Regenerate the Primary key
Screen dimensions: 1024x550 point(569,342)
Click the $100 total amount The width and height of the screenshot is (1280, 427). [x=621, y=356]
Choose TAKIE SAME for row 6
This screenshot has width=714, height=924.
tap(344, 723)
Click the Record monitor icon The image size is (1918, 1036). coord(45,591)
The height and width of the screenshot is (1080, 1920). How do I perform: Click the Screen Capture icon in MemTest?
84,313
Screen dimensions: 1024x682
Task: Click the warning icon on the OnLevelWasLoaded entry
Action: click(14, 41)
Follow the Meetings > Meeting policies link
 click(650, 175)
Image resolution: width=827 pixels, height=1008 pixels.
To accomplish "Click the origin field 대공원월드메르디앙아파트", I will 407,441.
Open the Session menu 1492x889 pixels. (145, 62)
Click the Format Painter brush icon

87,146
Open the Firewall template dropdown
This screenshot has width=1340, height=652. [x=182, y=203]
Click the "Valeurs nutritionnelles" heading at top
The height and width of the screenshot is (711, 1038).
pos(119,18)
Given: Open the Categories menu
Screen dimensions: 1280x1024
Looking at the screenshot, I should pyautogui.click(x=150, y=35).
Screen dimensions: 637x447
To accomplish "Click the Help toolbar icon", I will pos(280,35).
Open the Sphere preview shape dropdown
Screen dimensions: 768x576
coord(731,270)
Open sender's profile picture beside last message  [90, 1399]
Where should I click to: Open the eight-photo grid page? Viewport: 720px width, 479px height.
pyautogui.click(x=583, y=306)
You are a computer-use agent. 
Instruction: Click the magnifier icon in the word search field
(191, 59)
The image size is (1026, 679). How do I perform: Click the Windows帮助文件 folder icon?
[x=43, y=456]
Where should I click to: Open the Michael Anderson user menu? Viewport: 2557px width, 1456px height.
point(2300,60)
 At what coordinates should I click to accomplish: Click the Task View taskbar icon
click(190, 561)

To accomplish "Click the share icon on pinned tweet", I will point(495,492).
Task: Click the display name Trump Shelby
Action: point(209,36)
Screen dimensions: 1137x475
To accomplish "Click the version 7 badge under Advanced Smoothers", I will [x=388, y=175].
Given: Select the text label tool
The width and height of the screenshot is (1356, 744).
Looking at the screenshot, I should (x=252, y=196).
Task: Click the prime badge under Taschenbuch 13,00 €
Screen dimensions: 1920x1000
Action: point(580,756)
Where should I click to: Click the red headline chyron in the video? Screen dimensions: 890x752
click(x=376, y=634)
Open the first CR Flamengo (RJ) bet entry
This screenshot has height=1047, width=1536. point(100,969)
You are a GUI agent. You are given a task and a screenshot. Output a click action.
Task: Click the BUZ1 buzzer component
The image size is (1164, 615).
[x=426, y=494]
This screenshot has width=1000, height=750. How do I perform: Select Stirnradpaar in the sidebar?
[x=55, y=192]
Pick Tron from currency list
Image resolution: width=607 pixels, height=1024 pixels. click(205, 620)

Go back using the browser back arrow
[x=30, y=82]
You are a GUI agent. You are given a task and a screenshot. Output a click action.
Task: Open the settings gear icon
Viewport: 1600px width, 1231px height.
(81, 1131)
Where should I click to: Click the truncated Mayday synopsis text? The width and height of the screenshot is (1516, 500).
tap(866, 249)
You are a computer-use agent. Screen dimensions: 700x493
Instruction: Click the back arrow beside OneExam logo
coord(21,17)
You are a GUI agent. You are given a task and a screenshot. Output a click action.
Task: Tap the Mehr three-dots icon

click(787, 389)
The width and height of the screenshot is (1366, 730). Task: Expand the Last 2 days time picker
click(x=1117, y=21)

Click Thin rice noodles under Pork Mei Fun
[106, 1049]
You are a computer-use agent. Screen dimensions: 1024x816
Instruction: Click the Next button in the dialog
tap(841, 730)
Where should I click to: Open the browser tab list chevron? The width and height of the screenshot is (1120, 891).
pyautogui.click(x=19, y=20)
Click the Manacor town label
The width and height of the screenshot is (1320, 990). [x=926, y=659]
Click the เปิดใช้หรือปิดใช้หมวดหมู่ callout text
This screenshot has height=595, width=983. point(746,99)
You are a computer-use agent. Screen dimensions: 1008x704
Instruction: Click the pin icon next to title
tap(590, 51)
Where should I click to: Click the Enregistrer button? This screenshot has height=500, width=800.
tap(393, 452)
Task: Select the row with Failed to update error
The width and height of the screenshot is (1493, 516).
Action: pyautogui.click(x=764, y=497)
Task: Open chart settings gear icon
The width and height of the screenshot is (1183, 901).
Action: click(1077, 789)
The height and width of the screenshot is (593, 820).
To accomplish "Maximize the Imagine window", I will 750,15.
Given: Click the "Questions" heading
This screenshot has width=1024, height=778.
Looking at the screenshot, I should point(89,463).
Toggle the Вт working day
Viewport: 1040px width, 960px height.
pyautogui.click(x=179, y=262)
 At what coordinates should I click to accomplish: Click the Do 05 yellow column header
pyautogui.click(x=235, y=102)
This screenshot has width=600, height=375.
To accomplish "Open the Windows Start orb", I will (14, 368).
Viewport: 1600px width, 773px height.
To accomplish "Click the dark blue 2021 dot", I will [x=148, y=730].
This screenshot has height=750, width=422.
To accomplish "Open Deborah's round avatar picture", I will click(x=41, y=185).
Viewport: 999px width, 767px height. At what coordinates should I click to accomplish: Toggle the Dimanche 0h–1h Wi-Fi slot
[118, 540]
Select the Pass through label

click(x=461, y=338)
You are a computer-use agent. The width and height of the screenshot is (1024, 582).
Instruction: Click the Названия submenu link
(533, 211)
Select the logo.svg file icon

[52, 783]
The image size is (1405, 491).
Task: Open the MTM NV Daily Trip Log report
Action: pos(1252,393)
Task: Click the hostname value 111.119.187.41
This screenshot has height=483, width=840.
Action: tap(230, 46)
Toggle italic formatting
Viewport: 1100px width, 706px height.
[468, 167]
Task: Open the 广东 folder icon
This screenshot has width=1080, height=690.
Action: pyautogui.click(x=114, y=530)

☆ ☆ ☆ ☆ ☆ ☆ ☆

#### WHAT TO DO
Using the records above, count the lines containing "computer". Give no words besides the number.

#### YOUR SOLUTION
5